Kaynak metin:

━━━━━━━━━━━━━━━━━━━━━━━━━━━━━━

Bu başlığı eleştiren Kaan Gürdal adlı okur, “Bir de alkışlasaydınız bari” diye yazdı. Gürdal, bu başlığın altı kişiyi öldüren bir katili masum gösterdiğini düşünüyordu:
“Üç yıldır süren bir kavga olduğu belli iken meseleyi katilin kızının duvarına işenmesi meselesine dönüştürmek, oradan da ‘kızını savunan bir zavallı’ üretmek hakikaten çok başarılı bir gazetecilik olmuş. Okuyanların da bu adamın haline üzülüp öldürmekte haklıymış demelerini mi bekliyorsunuz?”
Bu denli sert bir eleştiri gelince dışarıdan bir “göz”ün yardımına ihtiyaç duydum. Ankara Üniversitesi İletişim Fakültesi’nden Prof. Dr. Çiler Dursun’dan “Kızı için canavarlaştı” başlığını değerlendirmesini istedim. Dursun, şiddet ve cinayet haberlerinin şiddeti özendirici etkisi bağlamında yaklaştı soruna: “Cinayet haberlerinin mutlaka katil(ler)e yön veren bir neden-sonuç bağıntısı içine yerleştirilmeleri, izleyici/okur için anlaşılması ve kabul edilmesi zor olan bir hareketin meşrulaştırımına yol açmaktadır.

━━━━━━━━━━━━━━━━━━━━━━━━━━━━━━

Kayıtlı veriler:

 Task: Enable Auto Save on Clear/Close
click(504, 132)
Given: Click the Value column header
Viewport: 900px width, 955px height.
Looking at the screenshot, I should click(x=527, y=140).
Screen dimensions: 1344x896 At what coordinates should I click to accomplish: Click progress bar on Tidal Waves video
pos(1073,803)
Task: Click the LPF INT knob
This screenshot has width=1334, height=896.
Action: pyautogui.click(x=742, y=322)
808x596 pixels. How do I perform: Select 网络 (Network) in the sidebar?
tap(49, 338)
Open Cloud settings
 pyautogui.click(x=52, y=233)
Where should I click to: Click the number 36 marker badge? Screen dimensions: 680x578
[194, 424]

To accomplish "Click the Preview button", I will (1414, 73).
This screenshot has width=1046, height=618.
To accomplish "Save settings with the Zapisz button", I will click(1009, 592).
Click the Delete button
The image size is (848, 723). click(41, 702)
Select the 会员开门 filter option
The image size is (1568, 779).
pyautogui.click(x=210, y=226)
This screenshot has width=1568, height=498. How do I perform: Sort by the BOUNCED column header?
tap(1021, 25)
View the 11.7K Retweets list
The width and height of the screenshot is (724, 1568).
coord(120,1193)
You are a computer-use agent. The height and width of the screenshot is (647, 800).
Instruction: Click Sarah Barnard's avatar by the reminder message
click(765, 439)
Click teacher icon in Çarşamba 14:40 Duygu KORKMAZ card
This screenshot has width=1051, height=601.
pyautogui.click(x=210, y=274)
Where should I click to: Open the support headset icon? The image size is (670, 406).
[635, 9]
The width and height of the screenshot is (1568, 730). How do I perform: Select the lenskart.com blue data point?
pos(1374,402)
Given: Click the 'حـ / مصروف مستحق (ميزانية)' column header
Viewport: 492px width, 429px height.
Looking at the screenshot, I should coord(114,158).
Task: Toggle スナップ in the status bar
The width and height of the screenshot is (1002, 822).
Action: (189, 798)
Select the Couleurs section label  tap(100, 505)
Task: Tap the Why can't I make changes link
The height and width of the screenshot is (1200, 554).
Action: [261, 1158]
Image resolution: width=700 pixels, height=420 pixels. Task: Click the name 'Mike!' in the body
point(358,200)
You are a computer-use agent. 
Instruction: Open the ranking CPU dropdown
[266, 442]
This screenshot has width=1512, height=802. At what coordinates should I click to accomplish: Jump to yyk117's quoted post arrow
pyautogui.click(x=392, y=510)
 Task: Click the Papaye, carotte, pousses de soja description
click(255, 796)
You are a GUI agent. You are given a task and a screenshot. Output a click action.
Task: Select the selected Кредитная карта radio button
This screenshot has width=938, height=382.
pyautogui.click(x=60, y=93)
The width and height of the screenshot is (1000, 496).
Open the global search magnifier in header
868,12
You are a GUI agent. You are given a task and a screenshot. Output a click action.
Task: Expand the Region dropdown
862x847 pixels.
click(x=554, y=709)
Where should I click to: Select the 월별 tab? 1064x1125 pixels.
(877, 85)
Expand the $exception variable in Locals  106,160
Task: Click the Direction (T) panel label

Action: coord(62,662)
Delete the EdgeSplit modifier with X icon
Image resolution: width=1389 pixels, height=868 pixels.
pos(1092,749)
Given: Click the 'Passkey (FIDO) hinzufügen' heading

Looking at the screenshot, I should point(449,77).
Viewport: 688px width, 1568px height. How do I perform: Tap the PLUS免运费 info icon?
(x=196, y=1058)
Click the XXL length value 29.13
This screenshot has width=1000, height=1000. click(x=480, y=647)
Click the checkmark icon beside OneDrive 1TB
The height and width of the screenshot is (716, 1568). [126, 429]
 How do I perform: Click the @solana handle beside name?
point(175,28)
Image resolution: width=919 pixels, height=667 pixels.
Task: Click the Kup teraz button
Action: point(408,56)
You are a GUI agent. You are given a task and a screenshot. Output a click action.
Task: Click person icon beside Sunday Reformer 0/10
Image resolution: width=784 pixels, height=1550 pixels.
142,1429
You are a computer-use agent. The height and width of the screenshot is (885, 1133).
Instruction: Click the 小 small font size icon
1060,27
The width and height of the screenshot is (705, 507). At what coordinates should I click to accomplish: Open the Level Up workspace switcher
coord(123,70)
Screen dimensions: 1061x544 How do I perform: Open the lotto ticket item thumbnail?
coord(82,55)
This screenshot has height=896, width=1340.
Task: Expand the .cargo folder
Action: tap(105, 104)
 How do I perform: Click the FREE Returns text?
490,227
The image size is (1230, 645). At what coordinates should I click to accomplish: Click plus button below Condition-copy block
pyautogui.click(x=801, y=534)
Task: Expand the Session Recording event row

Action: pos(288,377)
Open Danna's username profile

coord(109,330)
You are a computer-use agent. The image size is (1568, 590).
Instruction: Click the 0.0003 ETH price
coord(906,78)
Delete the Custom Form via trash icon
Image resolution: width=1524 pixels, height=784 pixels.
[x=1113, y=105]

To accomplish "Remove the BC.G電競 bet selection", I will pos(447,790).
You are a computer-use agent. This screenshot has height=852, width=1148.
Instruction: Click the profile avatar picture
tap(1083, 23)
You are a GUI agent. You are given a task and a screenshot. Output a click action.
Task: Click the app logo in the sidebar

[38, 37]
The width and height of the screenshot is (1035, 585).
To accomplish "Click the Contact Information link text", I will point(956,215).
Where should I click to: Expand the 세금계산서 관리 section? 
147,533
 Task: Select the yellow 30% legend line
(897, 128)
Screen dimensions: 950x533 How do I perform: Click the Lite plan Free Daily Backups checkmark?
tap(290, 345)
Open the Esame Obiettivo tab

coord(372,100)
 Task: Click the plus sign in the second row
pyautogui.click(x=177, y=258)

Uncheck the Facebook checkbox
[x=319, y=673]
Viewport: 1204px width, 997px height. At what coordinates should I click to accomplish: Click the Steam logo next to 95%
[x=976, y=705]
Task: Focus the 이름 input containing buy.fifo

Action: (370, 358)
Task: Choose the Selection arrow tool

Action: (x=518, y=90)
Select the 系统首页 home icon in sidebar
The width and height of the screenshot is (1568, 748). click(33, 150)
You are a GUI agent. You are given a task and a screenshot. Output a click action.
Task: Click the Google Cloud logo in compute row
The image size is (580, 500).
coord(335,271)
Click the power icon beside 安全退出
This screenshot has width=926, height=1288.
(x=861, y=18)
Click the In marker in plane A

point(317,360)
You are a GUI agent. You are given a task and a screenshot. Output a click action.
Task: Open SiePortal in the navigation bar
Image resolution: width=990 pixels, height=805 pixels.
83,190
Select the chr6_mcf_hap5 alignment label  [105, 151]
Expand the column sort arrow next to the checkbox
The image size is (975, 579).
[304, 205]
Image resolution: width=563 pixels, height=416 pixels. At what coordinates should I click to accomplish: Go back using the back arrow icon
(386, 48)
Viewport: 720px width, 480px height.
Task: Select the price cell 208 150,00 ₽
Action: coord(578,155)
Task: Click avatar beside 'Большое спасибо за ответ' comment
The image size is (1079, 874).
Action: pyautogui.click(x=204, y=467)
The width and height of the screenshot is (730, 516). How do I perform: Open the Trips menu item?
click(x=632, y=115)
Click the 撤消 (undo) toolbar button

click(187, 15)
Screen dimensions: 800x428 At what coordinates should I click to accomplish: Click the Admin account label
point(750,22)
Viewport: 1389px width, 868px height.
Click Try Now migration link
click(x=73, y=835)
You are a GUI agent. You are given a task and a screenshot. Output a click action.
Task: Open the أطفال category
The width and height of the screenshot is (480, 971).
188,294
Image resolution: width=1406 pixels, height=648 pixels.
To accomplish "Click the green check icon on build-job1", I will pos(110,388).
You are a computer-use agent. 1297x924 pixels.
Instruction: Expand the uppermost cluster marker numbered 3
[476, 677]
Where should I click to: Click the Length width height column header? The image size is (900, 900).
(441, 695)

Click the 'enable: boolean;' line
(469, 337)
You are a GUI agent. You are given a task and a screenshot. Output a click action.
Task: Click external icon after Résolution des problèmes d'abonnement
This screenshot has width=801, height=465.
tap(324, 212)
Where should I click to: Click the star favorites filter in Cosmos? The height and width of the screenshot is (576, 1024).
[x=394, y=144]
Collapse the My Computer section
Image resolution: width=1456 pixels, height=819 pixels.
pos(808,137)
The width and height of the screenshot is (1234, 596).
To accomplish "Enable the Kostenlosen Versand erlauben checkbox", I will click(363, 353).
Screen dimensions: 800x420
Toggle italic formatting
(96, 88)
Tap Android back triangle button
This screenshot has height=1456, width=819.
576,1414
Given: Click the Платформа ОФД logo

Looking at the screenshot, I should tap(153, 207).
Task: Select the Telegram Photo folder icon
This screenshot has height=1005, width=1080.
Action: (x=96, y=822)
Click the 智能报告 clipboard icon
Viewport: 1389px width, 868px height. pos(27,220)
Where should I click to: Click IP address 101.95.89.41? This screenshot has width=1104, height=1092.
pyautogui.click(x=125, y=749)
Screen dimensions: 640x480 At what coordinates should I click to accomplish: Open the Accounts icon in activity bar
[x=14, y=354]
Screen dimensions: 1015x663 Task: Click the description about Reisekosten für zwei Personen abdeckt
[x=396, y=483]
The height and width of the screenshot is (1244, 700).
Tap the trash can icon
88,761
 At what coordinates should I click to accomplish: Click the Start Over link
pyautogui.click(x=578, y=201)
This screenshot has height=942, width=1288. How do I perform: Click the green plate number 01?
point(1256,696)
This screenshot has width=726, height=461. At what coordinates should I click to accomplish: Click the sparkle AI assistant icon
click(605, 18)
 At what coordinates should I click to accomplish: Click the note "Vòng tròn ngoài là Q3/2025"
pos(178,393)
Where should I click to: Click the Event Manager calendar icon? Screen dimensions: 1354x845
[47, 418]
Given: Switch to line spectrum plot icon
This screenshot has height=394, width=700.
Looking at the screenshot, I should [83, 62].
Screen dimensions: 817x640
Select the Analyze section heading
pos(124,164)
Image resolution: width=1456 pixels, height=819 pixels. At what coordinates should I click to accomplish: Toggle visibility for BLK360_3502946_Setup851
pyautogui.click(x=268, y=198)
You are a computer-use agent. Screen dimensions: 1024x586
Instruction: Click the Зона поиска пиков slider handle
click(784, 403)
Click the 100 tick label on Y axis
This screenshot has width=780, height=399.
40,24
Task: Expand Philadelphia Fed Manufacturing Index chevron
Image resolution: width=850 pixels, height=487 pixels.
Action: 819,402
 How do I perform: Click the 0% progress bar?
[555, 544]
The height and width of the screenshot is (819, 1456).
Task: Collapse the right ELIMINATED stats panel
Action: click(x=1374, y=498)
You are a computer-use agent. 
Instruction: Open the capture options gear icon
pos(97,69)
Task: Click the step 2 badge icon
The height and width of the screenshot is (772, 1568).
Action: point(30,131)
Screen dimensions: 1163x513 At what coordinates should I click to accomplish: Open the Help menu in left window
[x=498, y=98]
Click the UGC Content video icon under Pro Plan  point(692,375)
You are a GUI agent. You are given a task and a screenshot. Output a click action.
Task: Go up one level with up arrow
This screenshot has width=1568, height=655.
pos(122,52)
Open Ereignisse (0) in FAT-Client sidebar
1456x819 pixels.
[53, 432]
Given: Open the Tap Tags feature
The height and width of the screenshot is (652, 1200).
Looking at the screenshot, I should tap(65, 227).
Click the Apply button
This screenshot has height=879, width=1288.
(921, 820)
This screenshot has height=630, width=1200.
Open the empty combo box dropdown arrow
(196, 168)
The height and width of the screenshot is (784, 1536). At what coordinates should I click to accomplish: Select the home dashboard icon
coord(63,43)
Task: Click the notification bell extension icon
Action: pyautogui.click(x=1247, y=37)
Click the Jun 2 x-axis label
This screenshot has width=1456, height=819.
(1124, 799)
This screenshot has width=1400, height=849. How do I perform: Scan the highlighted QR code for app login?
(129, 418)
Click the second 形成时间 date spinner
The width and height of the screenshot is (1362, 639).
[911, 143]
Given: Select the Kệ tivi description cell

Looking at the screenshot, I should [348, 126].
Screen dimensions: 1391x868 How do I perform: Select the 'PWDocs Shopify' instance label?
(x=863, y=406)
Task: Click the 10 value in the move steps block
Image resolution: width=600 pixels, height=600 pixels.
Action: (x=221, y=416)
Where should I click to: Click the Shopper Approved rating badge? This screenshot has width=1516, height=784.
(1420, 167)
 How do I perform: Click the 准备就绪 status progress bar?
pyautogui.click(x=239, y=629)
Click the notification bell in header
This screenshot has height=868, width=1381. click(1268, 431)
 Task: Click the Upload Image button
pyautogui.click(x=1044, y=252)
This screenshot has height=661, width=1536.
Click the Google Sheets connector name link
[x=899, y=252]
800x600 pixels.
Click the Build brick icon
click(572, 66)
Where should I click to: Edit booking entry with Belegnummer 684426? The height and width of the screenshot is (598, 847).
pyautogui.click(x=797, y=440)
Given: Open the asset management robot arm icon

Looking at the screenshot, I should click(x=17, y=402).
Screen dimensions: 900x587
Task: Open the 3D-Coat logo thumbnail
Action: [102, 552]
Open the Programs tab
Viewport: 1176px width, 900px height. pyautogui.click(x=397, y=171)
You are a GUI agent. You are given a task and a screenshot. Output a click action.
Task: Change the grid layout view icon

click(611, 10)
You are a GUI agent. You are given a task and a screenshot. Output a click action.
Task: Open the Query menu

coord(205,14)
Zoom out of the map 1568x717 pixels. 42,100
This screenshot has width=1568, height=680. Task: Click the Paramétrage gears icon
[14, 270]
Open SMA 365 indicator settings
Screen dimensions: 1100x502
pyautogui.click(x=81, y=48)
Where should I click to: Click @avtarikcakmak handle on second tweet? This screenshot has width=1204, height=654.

━━━━━━━━━━━━━━━━━━━━━━━━━━━━━━

Yapılacak görevler:
• A. Başlık eleştirisi metnine göre aşağıdaki soruları yanıtlayın:
(i) Kaan Gürdal başlığı eleştirirken hangi cümleyi yazdı?
(ii) Gürdal'a göre kavga kaç yıldır sürüyordu?
(iii) Prof. Dr. Çiler Dursun hangi üniversitenin hangi fakültesinden?
• B. Başlık eleştirisi metnini, Dursun'un değerlendirmesinden devam ederek sürdürün.

Problemlerin yanıtları:
• A.
(i) "Bir de alkışlasaydınız bari"
(ii) Üç yıldır
(iii) Ankara Üniversitesi İletişim Fakültesi

• B.
Eskişehir’de altı kişiyi öldüren katil zanlısı ile ilgili haberde de başlıktan itibaren cinayetler ‘duvara yapılan çiş’e bağlandığı ölçüde benzeri bir sonuç belirmektedir. Cinayetlerin, katil zanlısının ve ailesinin benliklerine yönelik açık bir saldırganlığın sonucu olduğunu iddia eden ve yine onun tarafından dile getirilmiş bir nedenin manşete taşınması,
haber öyküsünün bütününde buna yaslanılması, cinayetlerin art alanında katil zanlısının hazırlıklarının ayrıntılı bir biçimde verilmesi, bu konularla ilgili birçok araştırmaya göre izleyici/okurda saldırgan davranışlar açısından orta ve uzun vadede uyarıcı olabilmektedir.
Bununla birlikte, şiddet gösteriminin yaygınlaşmasında, toplumsal yaşam koşullarından kaynaklanan daha köklü ve derin bağıntılara bakmak gerekliliği her zaman vardır ve önceliklidir.”
Dursun’un dikkat çektiği, “cinayet haberlerinin neden sonuç bağıntısı içine yerleştirilmesi” olgusundan devam edelim. Biz gazeteciler, cinayet haberlerini verirken o olayın nedenini anlatmaktan kaçınabilir miyiz? Hayır! Çünkü bir cinayetin nedeni haberin asli unsurlarından biridir. Nedenlerini vermemek, o öyküyü eksik anlatmak sonucunu doğurur. Gazetecilerin bir cinayetin nedenini kurcalaması, cinayete yol açan gelişmeleri açığa çıkarmaya çalışması, faillerin kimlikleri üzerinde yoğunlaşması son derece doğaldır. Olayı anlayabilmek için bu düğümü çözebilmek önemlidir.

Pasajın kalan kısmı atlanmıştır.